The input
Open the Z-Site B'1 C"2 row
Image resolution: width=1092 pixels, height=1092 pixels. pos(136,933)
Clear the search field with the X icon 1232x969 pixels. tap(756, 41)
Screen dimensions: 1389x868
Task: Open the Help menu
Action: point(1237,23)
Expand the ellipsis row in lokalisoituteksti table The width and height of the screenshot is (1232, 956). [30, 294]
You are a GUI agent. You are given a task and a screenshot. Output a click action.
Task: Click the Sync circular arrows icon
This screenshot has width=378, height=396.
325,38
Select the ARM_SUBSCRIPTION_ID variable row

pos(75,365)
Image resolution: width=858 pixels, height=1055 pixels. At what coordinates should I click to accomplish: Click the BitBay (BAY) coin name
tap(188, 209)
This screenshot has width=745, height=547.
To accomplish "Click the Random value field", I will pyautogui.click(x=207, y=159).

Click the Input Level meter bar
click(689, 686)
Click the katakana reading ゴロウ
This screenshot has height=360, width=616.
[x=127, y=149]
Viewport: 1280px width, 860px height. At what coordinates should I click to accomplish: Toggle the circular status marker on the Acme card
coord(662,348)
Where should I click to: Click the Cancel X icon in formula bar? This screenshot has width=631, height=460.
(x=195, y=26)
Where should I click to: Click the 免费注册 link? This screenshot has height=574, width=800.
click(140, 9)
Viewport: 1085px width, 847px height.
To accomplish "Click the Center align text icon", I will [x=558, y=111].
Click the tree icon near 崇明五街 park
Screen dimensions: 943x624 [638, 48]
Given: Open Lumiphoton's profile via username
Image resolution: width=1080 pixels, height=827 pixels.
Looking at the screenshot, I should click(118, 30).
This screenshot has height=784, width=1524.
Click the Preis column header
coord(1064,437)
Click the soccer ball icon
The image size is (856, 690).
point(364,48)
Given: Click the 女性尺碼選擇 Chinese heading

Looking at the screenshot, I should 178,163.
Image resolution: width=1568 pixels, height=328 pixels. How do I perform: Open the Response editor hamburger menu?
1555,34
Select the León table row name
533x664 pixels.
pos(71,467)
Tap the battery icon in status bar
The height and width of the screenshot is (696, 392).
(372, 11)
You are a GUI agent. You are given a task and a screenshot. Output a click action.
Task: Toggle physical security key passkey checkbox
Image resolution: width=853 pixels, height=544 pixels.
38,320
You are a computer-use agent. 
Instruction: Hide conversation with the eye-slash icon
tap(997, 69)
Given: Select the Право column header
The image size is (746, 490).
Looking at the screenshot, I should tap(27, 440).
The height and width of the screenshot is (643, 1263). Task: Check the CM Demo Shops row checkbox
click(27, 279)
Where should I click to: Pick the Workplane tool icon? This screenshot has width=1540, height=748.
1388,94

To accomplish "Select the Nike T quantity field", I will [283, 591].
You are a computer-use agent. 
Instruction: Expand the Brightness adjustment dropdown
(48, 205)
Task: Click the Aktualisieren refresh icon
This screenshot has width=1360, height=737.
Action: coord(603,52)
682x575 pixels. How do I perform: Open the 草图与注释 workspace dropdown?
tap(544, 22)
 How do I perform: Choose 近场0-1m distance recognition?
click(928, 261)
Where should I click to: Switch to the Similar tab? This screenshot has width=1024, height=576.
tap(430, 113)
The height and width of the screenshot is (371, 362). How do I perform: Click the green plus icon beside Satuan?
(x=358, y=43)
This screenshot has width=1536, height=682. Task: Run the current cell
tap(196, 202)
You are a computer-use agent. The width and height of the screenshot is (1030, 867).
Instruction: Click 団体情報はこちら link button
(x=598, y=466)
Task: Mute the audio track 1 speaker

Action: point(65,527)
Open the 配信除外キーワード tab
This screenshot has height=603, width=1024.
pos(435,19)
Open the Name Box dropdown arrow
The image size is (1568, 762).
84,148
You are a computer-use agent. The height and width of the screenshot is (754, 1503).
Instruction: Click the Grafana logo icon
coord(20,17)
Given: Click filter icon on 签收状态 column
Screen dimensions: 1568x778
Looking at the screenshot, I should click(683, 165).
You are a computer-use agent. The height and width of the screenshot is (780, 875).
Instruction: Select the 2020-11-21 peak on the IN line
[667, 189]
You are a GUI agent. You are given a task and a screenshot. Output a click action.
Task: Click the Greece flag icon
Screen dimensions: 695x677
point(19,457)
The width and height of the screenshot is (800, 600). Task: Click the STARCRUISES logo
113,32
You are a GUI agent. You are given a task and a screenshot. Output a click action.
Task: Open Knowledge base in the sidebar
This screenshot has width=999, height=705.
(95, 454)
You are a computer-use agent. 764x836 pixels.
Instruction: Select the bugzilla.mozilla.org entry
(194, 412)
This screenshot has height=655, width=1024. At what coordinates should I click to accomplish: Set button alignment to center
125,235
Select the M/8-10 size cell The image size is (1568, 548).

Instructions for the task
Set down every record above exactly as given.

Result of the task
Open the Z-Site B'1 C"2 row
Image resolution: width=1092 pixels, height=1092 pixels. pos(136,933)
Clear the search field with the X icon 1232x969 pixels. tap(756, 41)
Screen dimensions: 1389x868
Task: Open the Help menu
Action: point(1237,23)
Expand the ellipsis row in lokalisoituteksti table The width and height of the screenshot is (1232, 956). [30, 294]
You are a GUI agent. You are given a task and a screenshot. Output a click action.
Task: Click the Sync circular arrows icon
This screenshot has width=378, height=396.
325,38
Select the ARM_SUBSCRIPTION_ID variable row

pos(75,365)
Image resolution: width=858 pixels, height=1055 pixels. At what coordinates should I click to accomplish: Click the BitBay (BAY) coin name
tap(188, 209)
This screenshot has width=745, height=547.
To accomplish "Click the Random value field", I will pyautogui.click(x=207, y=159).

Click the Input Level meter bar
click(689, 686)
Click the katakana reading ゴロウ
This screenshot has height=360, width=616.
[x=127, y=149]
Viewport: 1280px width, 860px height. At what coordinates should I click to accomplish: Toggle the circular status marker on the Acme card
coord(662,348)
Where should I click to: Click the Cancel X icon in formula bar? This screenshot has width=631, height=460.
(x=195, y=26)
Where should I click to: Click the 免费注册 link? This screenshot has height=574, width=800.
click(140, 9)
Viewport: 1085px width, 847px height.
To accomplish "Click the Center align text icon", I will [x=558, y=111].
Click the tree icon near 崇明五街 park
Screen dimensions: 943x624 [638, 48]
Given: Open Lumiphoton's profile via username
Image resolution: width=1080 pixels, height=827 pixels.
Looking at the screenshot, I should click(118, 30).
This screenshot has height=784, width=1524.
Click the Preis column header
coord(1064,437)
Click the soccer ball icon
The image size is (856, 690).
point(364,48)
Given: Click the 女性尺碼選擇 Chinese heading

Looking at the screenshot, I should 178,163.
Image resolution: width=1568 pixels, height=328 pixels. How do I perform: Open the Response editor hamburger menu?
1555,34
Select the León table row name
533x664 pixels.
pos(71,467)
Tap the battery icon in status bar
The height and width of the screenshot is (696, 392).
(372, 11)
You are a GUI agent. You are given a task and a screenshot. Output a click action.
Task: Toggle physical security key passkey checkbox
Image resolution: width=853 pixels, height=544 pixels.
38,320
You are a computer-use agent. 
Instruction: Hide conversation with the eye-slash icon
tap(997, 69)
Given: Select the Право column header
The image size is (746, 490).
Looking at the screenshot, I should tap(27, 440).
The height and width of the screenshot is (643, 1263). Task: Check the CM Demo Shops row checkbox
click(27, 279)
Where should I click to: Pick the Workplane tool icon? This screenshot has width=1540, height=748.
1388,94

To accomplish "Select the Nike T quantity field", I will [283, 591].
You are a computer-use agent. 
Instruction: Expand the Brightness adjustment dropdown
(48, 205)
Task: Click the Aktualisieren refresh icon
This screenshot has width=1360, height=737.
Action: coord(603,52)
682x575 pixels. How do I perform: Open the 草图与注释 workspace dropdown?
tap(544, 22)
 How do I perform: Choose 近场0-1m distance recognition?
click(928, 261)
Where should I click to: Switch to the Similar tab? This screenshot has width=1024, height=576.
tap(430, 113)
The height and width of the screenshot is (371, 362). How do I perform: Click the green plus icon beside Satuan?
(x=358, y=43)
This screenshot has width=1536, height=682. Task: Run the current cell
tap(196, 202)
You are a computer-use agent. The width and height of the screenshot is (1030, 867).
Instruction: Click 団体情報はこちら link button
(x=598, y=466)
Task: Mute the audio track 1 speaker

Action: point(65,527)
Open the 配信除外キーワード tab
This screenshot has height=603, width=1024.
pos(435,19)
Open the Name Box dropdown arrow
The image size is (1568, 762).
84,148
You are a computer-use agent. The height and width of the screenshot is (754, 1503).
Instruction: Click the Grafana logo icon
coord(20,17)
Given: Click filter icon on 签收状态 column
Screen dimensions: 1568x778
Looking at the screenshot, I should click(683, 165).
You are a computer-use agent. The height and width of the screenshot is (780, 875).
Instruction: Select the 2020-11-21 peak on the IN line
[667, 189]
You are a GUI agent. You are given a task and a screenshot. Output a click action.
Task: Click the Greece flag icon
Screen dimensions: 695x677
point(19,457)
The width and height of the screenshot is (800, 600). Task: Click the STARCRUISES logo
113,32
You are a GUI agent. You are given a task and a screenshot. Output a click action.
Task: Open Knowledge base in the sidebar
This screenshot has width=999, height=705.
(95, 454)
You are a computer-use agent. 764x836 pixels.
Instruction: Select the bugzilla.mozilla.org entry
(194, 412)
This screenshot has height=655, width=1024. At what coordinates should I click to accomplish: Set button alignment to center
125,235
Select the M/8-10 size cell The image size is (1568, 548).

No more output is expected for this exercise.